Geminiani also published a number of solos for the violin, three sets of violin concerti, twelve violin trios, the Art of Accompaniment on the Harpsichord, Organ, etc. (1754), Lessons for the Harpsichord, Art of Playing on the Guitar or Cittra (1760) and some other works.

==with opus number==
- op. 1: 12 Sonatas for Violin and basso continuo (London, 1716)
- op. 2: 6 Concerti grossi (London, 1732)
- op. 3: 6 Concerti grossi (London, 1733)
- op. 4: 6 Concerti grossi (London, 1739)
- op. 4/II: 6 Sonatas for Violin and basso continuo.
- op. 5: 12 Concerti grossi after Arcangelo Corelli's Violin sonatas op. 5 (London, 1726/27)
- op. 5/II: 6 Sonatas for Violoncello and basso continuo (Paris, 1746)
- op. 6: 6 Concerti (London, 1741/42, lost)
- op. 7: 6 Concerti grossi (1746)
- op. 8: Rules for playing in a true Taste (London, ca. 1748)
- op. 9: The Art of Playing on the Violin, (London 1751)
- op. 10: Guida Armonica o Dizionario Armonico (ca. 1752, 1756 enlarged)
- op. 11: The Art of Accompaniment on the Harpsichord, Organ, etc. (1756)

==without opus number==
- La Foresta Incantata
- 26 Violin concertos
- 24 trio sonatas for 2 violins and basso continuo

==Solo sonatas==
- Sonatas for Violin solo
- Pieces de Clavecin (1743)
- Second Collection of Pieces for the Harpsichord (1762)
- Art of Playing on the Guitar or Cittra (1760)

==Criticism==
Geminiani's compositions are noted for their imagination, expression, and warmth, but also for their lack of discipline and for under-development. Charles Burney took Geminiani to task for irregular melodic structure. Hawkins, on the other hand, was of the opinion that Geminiani's approach represented an important advance in composition. "That we are at this time in a state of emancipation from the bondage of laws imposed without authority, is owing to a new investigation of the principles of harmony, and the studies of a class of musicians, of whom Geminiani seems to have been the chief.... It is observable upon the works of Geminiani, that his modulations are not only original, but that his harmonies consist of such combinations as were never introduced into music till his time.
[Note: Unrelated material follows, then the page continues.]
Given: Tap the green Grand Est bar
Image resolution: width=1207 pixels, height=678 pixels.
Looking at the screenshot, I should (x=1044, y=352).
The rules of transition from one key to another, which are laid down by those who have written on the composition of music, he not only disregarded, but objected to as an unnecessary restraint on the powers of invention. He has been frequently heard to say, that the cadences in the fifth, the third, and the sixth of the key which occur in the works of Corelli, were rendered too familiar to the ear by the frequent repetition of them. And it seems to have been the study of his life, by a liberal use of the semitonic intervals, to increase the number of harmonic combinations; and into melody to introduce a greater variety than it was otherwise capable of."